Il Santo Padre ha quindi espresso il proprio cordoglio per le vittime ed i feriti dell’ennesimo scontro tra Palestinesi e Israeliani in Terra Santa ed ha invitato tutte le parti in causa a cercare un modo per appianare le divergenze in maniera pacifica: “Ribadisco che non è mai l’uso della violenza che porta alla pace. Guerra chiama guerra, violenza chiama violenza.

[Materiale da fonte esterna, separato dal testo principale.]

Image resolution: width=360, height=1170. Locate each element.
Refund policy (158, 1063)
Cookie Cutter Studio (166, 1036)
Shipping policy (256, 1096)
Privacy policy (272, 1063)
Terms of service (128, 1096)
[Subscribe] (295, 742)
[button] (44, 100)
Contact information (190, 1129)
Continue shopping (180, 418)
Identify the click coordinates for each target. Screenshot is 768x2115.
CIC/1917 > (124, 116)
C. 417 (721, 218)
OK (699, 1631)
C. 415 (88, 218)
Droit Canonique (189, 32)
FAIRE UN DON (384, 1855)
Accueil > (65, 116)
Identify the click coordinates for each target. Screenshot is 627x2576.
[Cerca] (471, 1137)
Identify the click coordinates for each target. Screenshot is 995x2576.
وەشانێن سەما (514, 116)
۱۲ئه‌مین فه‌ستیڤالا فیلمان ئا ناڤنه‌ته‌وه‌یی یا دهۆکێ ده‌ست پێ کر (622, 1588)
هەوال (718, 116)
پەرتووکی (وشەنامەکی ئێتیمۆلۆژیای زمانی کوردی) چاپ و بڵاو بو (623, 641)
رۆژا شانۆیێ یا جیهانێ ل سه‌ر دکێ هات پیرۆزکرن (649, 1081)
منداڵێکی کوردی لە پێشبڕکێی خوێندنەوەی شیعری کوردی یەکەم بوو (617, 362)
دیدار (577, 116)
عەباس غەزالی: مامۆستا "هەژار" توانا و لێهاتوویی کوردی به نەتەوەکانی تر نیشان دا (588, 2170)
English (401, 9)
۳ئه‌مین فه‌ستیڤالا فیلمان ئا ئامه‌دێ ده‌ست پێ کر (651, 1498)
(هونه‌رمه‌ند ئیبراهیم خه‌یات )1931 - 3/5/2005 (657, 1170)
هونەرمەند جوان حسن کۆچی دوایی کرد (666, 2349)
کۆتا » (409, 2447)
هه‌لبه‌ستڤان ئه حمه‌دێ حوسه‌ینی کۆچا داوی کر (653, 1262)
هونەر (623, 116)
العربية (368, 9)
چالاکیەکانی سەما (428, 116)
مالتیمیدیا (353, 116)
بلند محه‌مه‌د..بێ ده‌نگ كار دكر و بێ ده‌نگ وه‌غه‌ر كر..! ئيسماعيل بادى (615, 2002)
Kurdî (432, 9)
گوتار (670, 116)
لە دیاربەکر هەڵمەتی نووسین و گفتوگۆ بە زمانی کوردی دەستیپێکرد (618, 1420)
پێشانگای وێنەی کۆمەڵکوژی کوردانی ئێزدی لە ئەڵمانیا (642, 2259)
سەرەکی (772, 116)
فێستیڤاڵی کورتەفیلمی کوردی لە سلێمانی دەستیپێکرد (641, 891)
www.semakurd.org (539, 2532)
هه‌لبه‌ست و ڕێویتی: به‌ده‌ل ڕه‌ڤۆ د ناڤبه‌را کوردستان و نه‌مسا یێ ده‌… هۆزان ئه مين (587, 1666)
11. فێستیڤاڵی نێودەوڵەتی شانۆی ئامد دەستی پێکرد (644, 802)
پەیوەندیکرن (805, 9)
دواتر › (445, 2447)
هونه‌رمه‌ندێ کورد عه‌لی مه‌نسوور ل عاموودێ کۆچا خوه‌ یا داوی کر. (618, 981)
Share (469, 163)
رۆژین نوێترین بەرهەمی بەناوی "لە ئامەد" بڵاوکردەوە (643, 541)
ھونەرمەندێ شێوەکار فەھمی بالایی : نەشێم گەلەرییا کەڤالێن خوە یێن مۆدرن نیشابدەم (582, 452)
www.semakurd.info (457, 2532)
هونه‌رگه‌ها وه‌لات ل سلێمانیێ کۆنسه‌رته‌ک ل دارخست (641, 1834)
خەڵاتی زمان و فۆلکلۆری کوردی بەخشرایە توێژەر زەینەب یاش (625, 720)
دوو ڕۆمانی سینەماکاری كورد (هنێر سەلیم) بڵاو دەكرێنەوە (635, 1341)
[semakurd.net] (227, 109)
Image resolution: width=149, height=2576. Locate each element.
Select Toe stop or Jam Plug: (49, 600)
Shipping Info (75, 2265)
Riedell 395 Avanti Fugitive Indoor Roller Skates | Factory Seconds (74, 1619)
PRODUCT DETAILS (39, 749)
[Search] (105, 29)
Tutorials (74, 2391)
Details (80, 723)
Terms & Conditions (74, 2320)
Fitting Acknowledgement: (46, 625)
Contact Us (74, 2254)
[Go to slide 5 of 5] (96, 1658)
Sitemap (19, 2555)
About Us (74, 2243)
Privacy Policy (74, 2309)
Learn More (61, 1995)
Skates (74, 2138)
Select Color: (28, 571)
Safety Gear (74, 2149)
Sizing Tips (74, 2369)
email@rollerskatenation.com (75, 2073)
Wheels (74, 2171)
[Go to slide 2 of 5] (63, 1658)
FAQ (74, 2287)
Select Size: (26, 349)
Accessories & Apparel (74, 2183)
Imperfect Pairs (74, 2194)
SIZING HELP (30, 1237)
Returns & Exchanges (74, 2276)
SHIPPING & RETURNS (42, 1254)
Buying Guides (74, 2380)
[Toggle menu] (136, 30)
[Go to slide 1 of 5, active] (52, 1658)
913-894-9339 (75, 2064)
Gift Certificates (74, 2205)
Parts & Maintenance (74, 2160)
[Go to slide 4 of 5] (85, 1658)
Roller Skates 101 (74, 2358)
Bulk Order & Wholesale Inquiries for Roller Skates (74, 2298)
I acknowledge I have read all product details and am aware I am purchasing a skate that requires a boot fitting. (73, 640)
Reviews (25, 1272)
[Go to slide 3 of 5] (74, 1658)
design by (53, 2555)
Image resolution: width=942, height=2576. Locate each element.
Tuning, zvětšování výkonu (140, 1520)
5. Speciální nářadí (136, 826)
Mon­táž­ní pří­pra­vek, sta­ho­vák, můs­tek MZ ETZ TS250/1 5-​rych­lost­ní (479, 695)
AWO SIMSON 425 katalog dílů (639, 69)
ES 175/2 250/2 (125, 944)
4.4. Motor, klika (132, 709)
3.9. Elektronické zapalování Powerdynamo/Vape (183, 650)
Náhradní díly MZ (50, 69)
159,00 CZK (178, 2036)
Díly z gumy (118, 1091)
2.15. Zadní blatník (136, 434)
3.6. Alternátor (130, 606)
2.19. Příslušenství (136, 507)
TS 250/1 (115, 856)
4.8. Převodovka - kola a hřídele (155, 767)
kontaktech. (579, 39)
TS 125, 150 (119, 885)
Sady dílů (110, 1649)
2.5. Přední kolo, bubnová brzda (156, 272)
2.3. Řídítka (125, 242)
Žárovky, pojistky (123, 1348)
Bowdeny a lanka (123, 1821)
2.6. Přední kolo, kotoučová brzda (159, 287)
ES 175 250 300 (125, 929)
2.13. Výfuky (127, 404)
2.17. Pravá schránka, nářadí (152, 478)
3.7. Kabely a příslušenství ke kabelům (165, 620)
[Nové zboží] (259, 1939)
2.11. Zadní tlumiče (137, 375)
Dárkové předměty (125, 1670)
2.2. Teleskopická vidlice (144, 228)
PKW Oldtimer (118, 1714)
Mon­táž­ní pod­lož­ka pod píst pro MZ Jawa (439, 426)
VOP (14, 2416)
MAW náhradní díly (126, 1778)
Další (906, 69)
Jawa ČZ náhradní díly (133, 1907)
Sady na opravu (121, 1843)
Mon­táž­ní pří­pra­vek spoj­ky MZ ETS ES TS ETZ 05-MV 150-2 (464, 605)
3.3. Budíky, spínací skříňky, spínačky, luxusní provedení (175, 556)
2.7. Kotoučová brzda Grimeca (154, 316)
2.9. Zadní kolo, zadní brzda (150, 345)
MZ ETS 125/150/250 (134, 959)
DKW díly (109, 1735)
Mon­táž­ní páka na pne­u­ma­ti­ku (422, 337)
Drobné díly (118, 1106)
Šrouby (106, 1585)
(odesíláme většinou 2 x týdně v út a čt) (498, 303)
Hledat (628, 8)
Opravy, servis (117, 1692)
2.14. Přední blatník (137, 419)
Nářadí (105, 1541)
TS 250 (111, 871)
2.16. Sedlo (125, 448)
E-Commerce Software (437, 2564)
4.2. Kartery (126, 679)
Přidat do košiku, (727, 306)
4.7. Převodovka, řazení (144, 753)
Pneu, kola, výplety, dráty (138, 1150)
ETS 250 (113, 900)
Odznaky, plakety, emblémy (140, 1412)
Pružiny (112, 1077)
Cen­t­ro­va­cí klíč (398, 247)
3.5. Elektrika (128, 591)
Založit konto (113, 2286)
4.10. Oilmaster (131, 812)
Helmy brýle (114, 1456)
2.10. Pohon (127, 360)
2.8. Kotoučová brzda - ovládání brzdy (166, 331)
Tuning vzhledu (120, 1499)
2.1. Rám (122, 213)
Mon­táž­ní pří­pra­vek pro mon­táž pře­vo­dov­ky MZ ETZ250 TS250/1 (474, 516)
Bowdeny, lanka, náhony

Invito tutte le parti in causa e la comunità internazionale a rinnovare l’impegno perché prevalgano il dialogo, la giustizia e la pace”.
Era logico aspettarsi che i cittadini palestinesi sarebbero scesi in piazza per protestare contro l’inaugurazione dell’ambasciata americana a Gerusalemme, atto politico che porta ad un riconoscimento della città Santa come capitale dello stato di Israele. Per tal motivo era logico aspettarsi che il governo israeliano si preparasse a contenere la contestazione in modo pacifico, anche per dare un segnale differente al mondo intero, dimostrando che una soluzione pacifica è possibile e che c’è del rispetto per la vita dei palestinesi.
Invece la cronaca ci porta a constatare l’ennesimo atto di forza di un governo che pretende di escludere dai territori in cui vivevano i palestinesi, accaparrandosi un diritto di occupazione totale del territorio che non è riconosciuto se non da Israele e dagli Stati Uniti. Il diritto alla convivenza, alla condivisione del territorio dovrebbe prevalere ed invece, nel giorno in cui l’America attesta che Gerusalemme non appartiene più ai palestinesi, emerge nuovamente la violenza (psicologica e fisica) che questa presa di posizione rappresenta. Lunedì sono morte 58 persone, altre tre sono morte per le ferite il giorno seguente, tra queste c’è una neonata di 8 mesi e bisogna aggiungere che sono ben 2800 i feriti. Abu Mazen, premier palestinese, ha dichiarato tre giorni di sciopero ed il lutto nazionale, quindi ha fatto un ulteriore appello all’ONU (garante dei diritti umanitari) affinché questa mattanza abbia finalmente un epilogo.